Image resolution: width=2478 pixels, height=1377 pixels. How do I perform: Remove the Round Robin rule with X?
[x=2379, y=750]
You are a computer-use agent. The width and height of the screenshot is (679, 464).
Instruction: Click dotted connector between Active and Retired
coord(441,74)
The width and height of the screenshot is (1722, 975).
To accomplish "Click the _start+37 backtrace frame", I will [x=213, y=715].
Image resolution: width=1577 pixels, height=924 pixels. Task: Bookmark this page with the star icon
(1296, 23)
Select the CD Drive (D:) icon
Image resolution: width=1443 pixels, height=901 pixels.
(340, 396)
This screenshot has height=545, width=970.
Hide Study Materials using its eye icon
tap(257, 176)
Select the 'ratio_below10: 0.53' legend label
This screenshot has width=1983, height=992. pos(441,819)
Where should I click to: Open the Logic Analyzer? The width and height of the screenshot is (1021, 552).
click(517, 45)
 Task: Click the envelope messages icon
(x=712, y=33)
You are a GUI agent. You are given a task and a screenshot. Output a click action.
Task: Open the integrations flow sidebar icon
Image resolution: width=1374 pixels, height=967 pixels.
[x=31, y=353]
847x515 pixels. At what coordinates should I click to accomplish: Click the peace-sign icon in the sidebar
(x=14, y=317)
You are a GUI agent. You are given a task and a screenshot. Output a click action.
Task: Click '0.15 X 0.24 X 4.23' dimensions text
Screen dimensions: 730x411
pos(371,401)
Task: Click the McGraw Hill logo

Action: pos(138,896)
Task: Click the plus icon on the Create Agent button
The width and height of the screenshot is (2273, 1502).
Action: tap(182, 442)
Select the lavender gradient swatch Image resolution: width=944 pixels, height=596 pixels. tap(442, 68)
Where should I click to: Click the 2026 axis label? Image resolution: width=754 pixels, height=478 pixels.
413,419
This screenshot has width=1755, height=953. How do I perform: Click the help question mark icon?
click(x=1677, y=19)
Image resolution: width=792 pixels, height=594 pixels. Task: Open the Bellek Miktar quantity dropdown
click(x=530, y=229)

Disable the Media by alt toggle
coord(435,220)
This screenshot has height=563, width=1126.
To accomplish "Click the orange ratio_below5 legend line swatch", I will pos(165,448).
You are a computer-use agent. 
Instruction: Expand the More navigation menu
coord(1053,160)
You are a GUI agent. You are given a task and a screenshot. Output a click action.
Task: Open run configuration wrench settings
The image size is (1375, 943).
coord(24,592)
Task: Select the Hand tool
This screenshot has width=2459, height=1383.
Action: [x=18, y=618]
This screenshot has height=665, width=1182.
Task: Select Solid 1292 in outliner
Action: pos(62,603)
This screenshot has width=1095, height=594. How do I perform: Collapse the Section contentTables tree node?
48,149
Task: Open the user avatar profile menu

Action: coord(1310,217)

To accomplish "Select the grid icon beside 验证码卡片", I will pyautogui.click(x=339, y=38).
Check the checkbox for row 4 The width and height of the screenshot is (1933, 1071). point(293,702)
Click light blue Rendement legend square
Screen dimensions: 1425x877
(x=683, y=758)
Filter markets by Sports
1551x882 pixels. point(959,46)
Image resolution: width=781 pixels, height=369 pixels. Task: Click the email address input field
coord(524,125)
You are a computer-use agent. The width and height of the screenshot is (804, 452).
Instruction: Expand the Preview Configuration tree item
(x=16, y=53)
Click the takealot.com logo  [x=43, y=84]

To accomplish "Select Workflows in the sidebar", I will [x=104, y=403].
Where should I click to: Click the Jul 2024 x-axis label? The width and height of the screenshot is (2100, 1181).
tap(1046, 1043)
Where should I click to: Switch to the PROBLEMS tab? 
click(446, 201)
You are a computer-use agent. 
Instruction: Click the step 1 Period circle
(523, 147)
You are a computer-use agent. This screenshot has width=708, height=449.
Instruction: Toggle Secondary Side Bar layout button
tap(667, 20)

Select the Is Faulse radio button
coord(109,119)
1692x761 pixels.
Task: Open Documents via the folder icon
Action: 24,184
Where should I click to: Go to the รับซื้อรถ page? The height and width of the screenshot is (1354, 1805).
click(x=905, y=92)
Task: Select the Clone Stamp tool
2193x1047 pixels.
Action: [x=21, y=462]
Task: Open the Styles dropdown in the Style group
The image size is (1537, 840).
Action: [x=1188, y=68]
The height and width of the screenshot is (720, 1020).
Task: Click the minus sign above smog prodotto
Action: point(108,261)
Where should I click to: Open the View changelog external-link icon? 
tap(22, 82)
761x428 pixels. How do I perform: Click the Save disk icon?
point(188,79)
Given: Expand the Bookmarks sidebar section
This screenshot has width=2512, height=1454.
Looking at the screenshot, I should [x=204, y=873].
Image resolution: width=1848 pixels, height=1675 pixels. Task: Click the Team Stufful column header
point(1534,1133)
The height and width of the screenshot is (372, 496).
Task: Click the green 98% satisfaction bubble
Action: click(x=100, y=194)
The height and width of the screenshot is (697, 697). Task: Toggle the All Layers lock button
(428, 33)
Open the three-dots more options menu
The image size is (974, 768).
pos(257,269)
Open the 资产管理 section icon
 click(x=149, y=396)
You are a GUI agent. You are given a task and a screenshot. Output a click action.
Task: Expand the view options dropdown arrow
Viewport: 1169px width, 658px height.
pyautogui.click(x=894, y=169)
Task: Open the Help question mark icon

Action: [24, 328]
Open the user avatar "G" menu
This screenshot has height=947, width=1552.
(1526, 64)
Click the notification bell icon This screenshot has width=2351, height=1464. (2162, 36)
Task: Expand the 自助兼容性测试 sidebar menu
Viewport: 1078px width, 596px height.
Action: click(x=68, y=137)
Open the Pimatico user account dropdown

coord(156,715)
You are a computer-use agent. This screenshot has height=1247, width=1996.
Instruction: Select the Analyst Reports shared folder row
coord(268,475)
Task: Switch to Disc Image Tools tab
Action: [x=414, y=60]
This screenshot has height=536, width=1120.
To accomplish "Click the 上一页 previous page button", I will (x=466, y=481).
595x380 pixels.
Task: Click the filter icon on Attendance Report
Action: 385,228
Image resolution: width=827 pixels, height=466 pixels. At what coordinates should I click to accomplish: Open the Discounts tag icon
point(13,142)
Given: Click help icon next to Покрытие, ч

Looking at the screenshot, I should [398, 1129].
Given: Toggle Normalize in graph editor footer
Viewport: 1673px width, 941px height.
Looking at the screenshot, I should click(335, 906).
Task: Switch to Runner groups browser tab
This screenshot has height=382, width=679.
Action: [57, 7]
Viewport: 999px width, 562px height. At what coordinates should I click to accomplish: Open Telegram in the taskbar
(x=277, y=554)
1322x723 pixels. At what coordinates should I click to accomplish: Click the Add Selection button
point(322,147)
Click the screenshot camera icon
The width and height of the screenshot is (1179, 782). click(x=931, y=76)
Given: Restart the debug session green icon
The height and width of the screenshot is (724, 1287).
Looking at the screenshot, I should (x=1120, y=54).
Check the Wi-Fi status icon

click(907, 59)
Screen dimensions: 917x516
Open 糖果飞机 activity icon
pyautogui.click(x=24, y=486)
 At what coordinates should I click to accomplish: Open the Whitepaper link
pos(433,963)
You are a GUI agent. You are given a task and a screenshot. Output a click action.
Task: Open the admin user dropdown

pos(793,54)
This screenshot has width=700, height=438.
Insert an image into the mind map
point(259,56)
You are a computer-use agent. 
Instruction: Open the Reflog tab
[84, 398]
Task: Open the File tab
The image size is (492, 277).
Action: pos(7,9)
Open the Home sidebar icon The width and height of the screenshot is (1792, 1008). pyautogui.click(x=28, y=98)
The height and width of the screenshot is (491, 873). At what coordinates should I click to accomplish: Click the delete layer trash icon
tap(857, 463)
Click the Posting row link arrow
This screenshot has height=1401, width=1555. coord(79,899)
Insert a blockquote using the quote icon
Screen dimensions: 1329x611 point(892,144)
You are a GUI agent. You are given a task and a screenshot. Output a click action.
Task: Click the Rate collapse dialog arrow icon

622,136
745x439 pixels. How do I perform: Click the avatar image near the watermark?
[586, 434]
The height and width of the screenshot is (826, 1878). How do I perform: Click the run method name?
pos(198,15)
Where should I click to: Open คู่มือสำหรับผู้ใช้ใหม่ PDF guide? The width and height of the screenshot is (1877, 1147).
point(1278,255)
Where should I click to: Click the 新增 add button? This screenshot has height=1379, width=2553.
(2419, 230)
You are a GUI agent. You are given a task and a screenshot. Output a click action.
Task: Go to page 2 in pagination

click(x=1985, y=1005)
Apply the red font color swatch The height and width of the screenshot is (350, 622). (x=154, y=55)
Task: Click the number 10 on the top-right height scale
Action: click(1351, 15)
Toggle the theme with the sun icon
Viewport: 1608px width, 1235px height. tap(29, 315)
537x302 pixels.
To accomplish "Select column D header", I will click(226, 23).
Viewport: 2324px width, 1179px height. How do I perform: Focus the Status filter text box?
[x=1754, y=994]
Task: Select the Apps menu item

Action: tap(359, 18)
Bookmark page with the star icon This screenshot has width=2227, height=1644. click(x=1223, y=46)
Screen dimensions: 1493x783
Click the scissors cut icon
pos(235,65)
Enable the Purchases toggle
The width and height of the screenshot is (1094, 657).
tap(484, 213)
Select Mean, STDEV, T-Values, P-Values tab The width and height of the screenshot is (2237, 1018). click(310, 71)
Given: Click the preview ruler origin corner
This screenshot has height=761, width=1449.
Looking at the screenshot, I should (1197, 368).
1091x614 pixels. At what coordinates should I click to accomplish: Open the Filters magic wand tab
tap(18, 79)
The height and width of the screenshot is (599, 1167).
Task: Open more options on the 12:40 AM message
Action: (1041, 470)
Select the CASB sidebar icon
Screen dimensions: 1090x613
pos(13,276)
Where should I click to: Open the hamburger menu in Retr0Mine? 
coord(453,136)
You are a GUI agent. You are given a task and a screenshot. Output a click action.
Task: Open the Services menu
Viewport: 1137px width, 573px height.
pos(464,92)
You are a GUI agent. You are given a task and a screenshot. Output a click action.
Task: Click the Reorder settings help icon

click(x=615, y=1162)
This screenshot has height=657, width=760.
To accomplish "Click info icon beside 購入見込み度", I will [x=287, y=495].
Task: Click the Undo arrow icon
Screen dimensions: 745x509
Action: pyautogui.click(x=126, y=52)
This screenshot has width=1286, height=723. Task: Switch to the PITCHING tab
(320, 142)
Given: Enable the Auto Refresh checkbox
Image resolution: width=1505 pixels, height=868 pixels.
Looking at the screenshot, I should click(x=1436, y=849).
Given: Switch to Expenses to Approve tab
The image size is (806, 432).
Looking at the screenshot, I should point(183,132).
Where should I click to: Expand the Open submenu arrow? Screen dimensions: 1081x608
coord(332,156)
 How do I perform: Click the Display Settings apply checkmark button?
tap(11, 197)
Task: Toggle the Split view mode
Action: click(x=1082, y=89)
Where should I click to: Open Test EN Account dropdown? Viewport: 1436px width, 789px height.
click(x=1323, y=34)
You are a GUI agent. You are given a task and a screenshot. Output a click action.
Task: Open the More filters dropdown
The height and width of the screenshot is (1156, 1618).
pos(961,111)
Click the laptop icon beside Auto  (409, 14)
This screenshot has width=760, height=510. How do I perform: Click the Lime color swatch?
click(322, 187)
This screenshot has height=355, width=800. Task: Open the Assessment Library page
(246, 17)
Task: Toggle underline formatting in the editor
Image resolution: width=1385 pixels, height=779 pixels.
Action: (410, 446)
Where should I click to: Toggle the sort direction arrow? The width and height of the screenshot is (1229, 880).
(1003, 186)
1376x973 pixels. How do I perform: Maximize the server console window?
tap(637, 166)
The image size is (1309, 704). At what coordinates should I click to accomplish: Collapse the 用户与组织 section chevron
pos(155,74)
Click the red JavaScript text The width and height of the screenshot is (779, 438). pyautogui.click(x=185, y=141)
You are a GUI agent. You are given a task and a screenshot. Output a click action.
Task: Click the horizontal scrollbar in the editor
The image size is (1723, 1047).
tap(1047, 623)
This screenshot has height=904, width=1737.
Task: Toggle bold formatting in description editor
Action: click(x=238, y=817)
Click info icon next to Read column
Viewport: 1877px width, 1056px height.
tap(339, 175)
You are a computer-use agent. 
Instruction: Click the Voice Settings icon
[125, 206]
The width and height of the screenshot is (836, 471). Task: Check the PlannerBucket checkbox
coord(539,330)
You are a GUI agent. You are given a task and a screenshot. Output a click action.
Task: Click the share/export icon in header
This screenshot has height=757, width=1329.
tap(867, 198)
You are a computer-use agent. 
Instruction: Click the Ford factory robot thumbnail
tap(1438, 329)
--------------------------------------------------
Would you retype exactly the lines above, from the line with "Select the Is Faulse radio button" to the line with "Open the three-dots more options menu", with both end lines kept and nothing more?

● **Finished exercise**
Select the Is Faulse radio button
coord(109,119)
1692x761 pixels.
Task: Open Documents via the folder icon
Action: 24,184
Where should I click to: Go to the รับซื้อรถ page? The height and width of the screenshot is (1354, 1805).
click(x=905, y=92)
Task: Select the Clone Stamp tool
2193x1047 pixels.
Action: [x=21, y=462]
Task: Open the Styles dropdown in the Style group
The image size is (1537, 840).
Action: [x=1188, y=68]
The height and width of the screenshot is (720, 1020).
Task: Click the minus sign above smog prodotto
Action: point(108,261)
Where should I click to: Open the View changelog external-link icon? 
tap(22, 82)
761x428 pixels. How do I perform: Click the Save disk icon?
point(188,79)
Given: Expand the Bookmarks sidebar section
This screenshot has width=2512, height=1454.
Looking at the screenshot, I should [x=204, y=873].
Image resolution: width=1848 pixels, height=1675 pixels. Task: Click the Team Stufful column header
point(1534,1133)
The height and width of the screenshot is (372, 496).
Task: Click the green 98% satisfaction bubble
Action: click(x=100, y=194)
The height and width of the screenshot is (697, 697). Task: Toggle the All Layers lock button
(428, 33)
Open the three-dots more options menu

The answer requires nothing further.